## [YOUR TASK]
What is needed is the run of lines from the one with "СОБЫТИЯ (233, 874)" through the close of the data, set down exactly.

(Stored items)
---------------
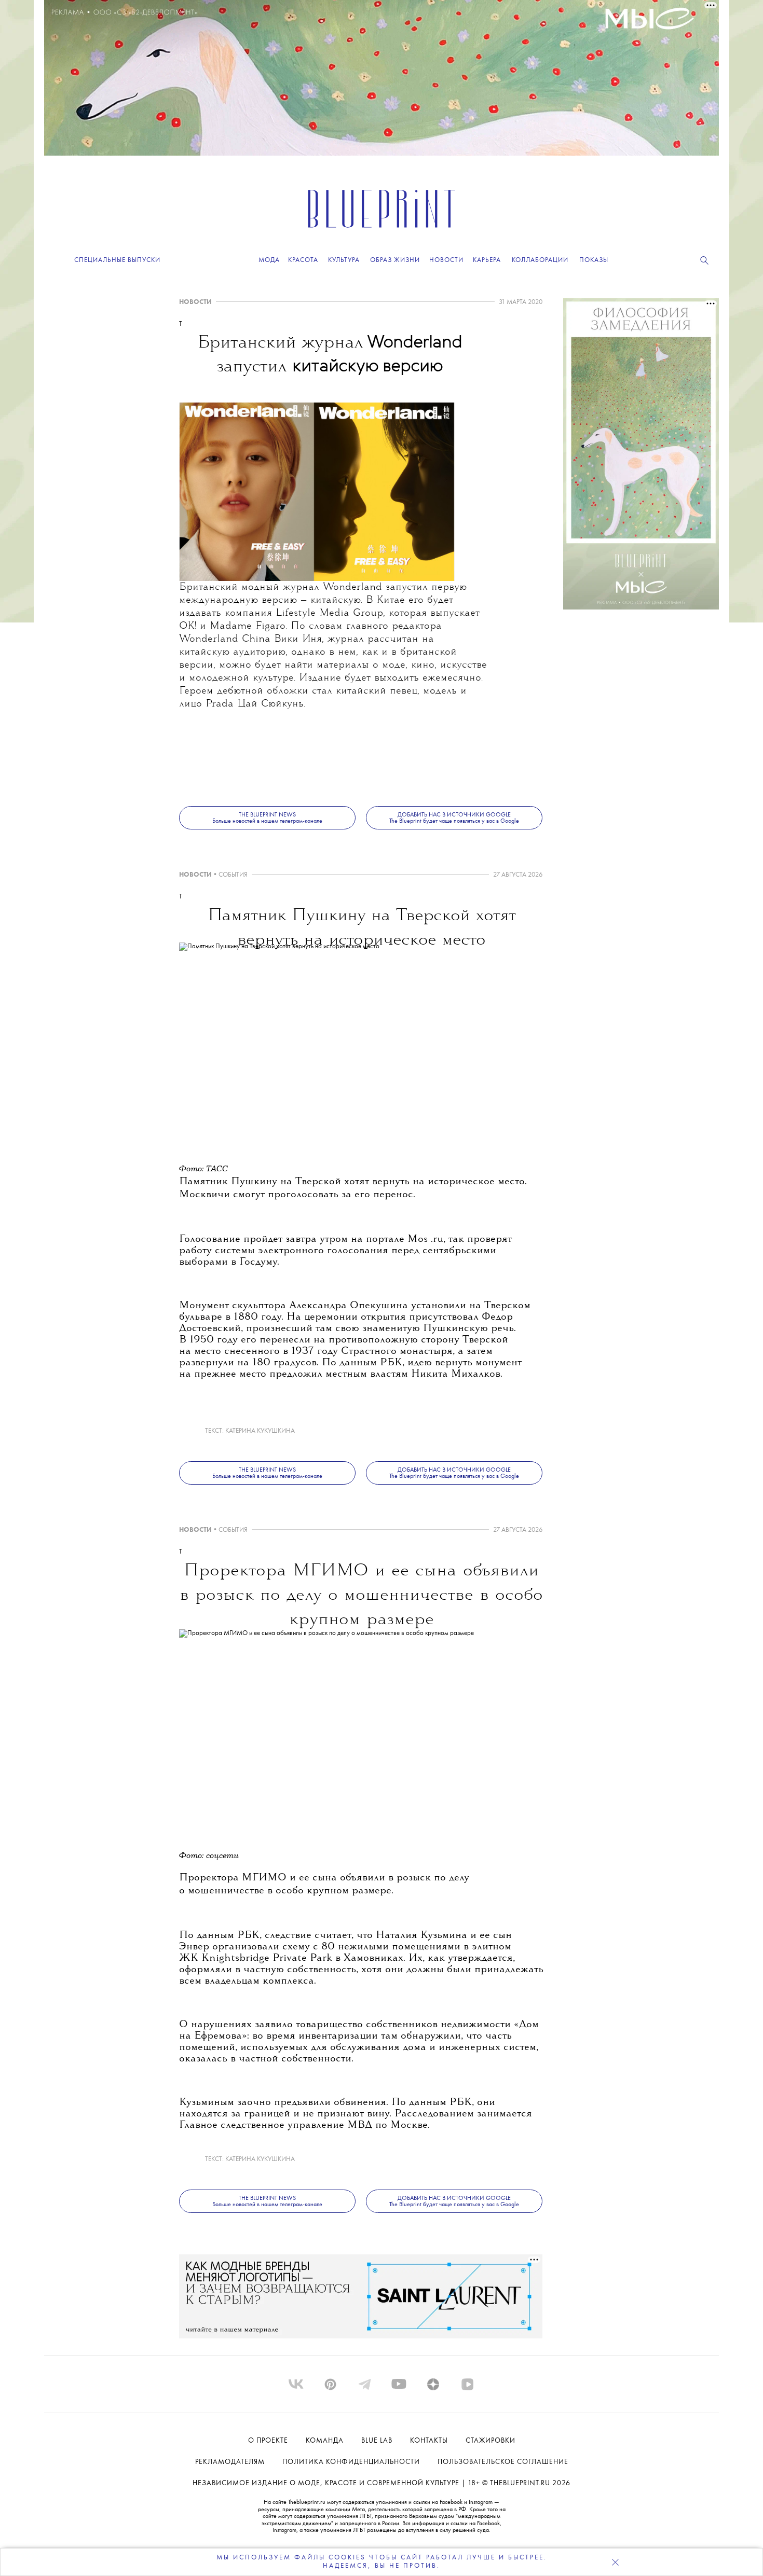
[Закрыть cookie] (615, 2562)
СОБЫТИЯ (233, 874)
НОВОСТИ (195, 302)
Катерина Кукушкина (260, 1431)
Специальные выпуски (117, 260)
---------------
## [SOLUTION TO THE EXERCISE]
СОБЫТИЯ (233, 874)
НОВОСТИ (195, 302)
Катерина Кукушкина (260, 1431)
Специальные выпуски (117, 260)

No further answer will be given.